When I put him down for a nap he said “don’t leave me alone. When you go bye-bye it make my heart feel broken”. I don’t know where he learned that but I know that for years I have made mothering about making my kids happy, loved, and trying to give them everything they want. I had the intention of doing all of this because I wanted to care for them well, because I wanted them to know beyond the shadow of a doubt that they were loved. But, I wasn’t showing them love. I was making myself comfortable, I was surviving the night feedings, the newborn baby stage, the terrible-twos that move into terrible-threes. I was surviving feeling alone, being screamed at by kids, always having a bathroom companion. Everything felt difficult: sleeping, making breakfast, getting people out the door, getting people back in the door, making dinner. All the normal, everyday life situations were not simple. So I tried (and failed) to make their attitudes bearable. I made decisions and let the kids change them, I solved problems and then when my oldest had a logical reason to do it differently I allowed it. I said “no” five or six or ten times before any discipline happened because I was convinced eventually they would get it. Wouldn’t they understand by some magical age how to help me, how to play nicely, how to walk away when something made them mad?

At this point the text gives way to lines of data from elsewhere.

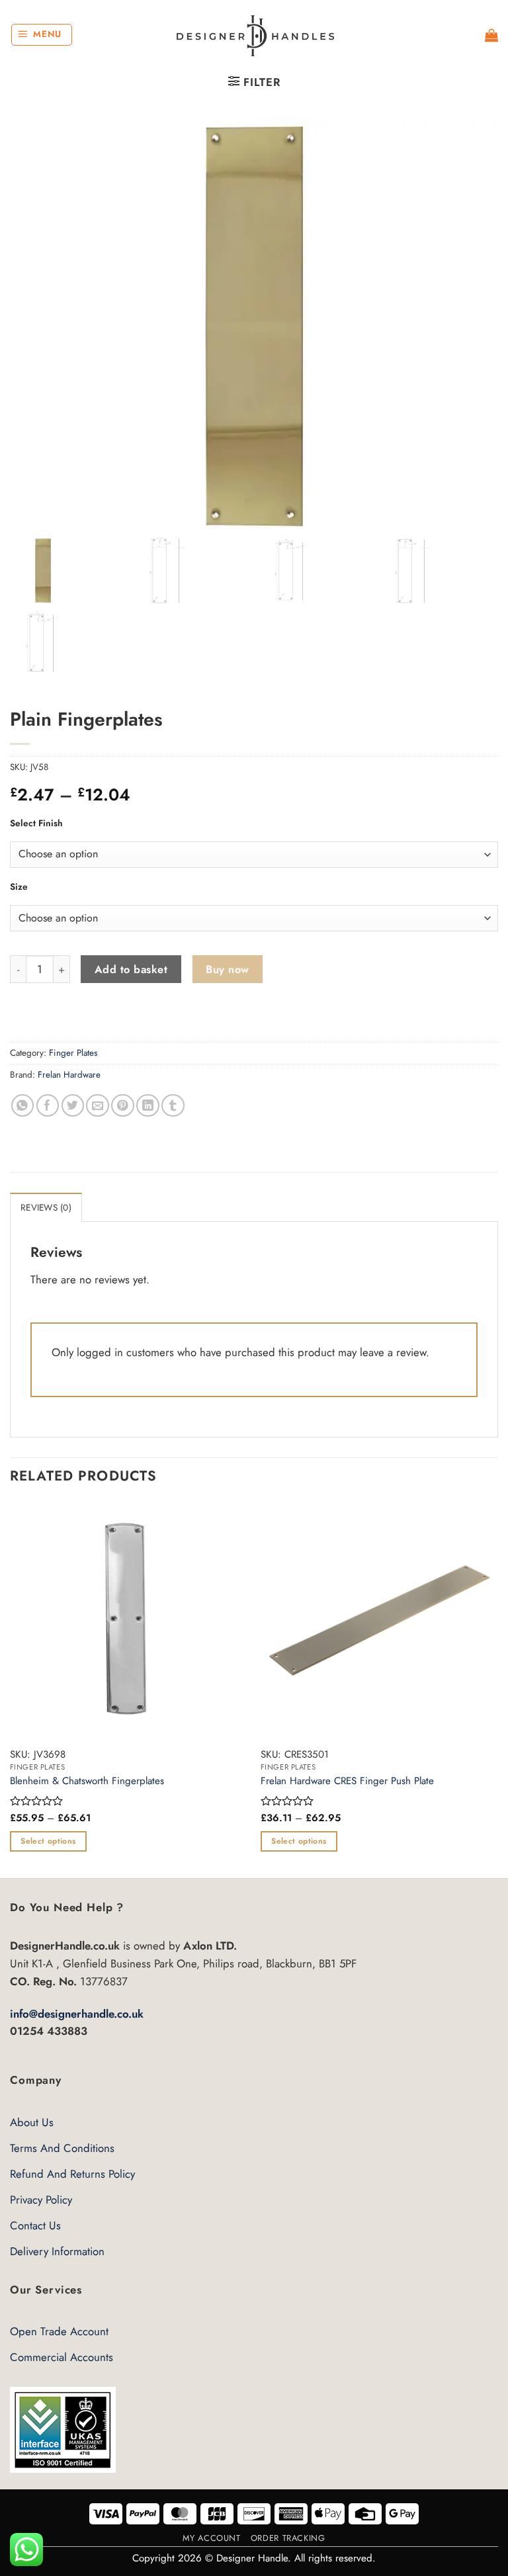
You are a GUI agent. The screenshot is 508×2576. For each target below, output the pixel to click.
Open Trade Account (59, 2331)
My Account (211, 2538)
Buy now (227, 969)
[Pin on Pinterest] (122, 1105)
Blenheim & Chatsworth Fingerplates (87, 1781)
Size (19, 886)
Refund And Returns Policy (72, 2174)
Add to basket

I made loving them about giving them their needs and wants, playing with them and creating fun. I let that define if the reason I was a good mom or not. I made those things the priority for mothering well. But, it is not. It created kids who expected their own way, who when told “no” over turning off the sink or not running in the parking lot would throw themselves down screaming and yelling, hitting me as I picked them up. My attempts at loving them, at giving into them, allowing them freedom were because I wanted to feel loved back. It was as if I thought they would remember how many books I read them, how many songs I sang as I rubbed their back at night and then they would sleep longer in the morning as a thank-you. A back forth dance of I give to you, you give to me, we both help each other out. But this isn’t a friendship or a marriage. There has to be a clear authority figure.

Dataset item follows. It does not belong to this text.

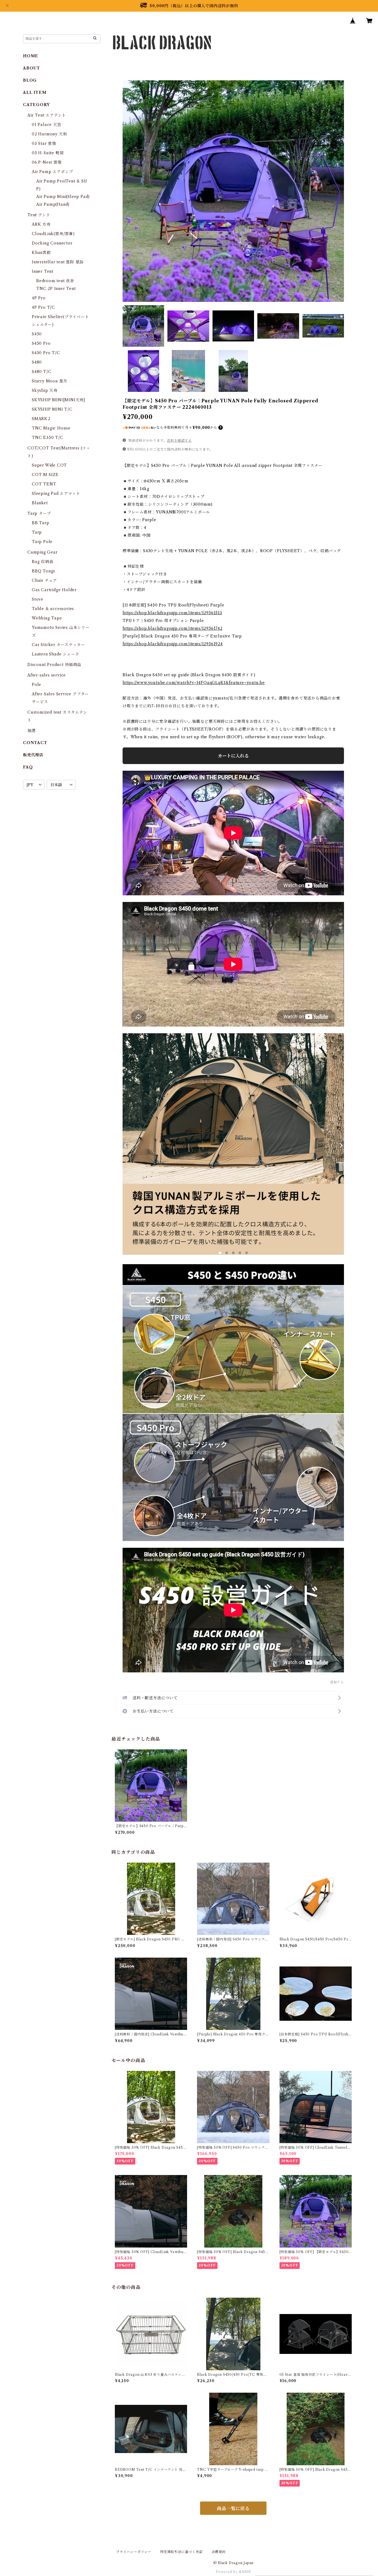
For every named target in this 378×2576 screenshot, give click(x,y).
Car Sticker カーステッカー (58, 644)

The parent is supposed to love always no matter what they receive in return. We have to love because God gave us these children and we want to show them His love. We have to love because God loves us and it changed our life. We cannot love to get affection in return for that isn’t truly love. Merriam-Webster.com defines love as “unselfish loyal concern for the good of another”. My love for them wasn’t unselfish, I deeply wanted to feel important, I wanted to be listened to, I wanted them to be less wild so I could get my task list finished! I called it love, it wasn’t. A parent is defined as a “person who brings up and cares for another, a group from which another arises and to which it usually remains subsidiary” (Merriam-Webster.com). I will never argue that I am more important than my children but at three, five and six they should be subordinate in our household. I wanted friends, I wanted a group of people to live life with and play with and go on adventures with and tackle house cleaning with. But, I was given the commanding position and I didn’t take it. I am the general who gathered around his troops and said “let’s throw out the plan and do whatever we want for now, we will figure out dinner whenever we get there”. It was a mess.
This task of leading the troops, of taking charge and holding our kids to obedience is not easy. It requires me to ask friends to leave because my children will not obey simple rules, it causes us to not get the ice cream we wanted after dinner because the kids are being disrespectful, it causes me to get little done on my to-do list and be late to an appointment because I had to discipline the child instead of ignore it. But, I think that is a more accurate picture of love. That is a life concerned about their good more than their happiness. I think that produces children who know they are loved because they were invested in, taught, disciplined. They can move forward to love others well because they were not taught selfishness or love for the purpose of getting. That is the kind of love I want to lead with!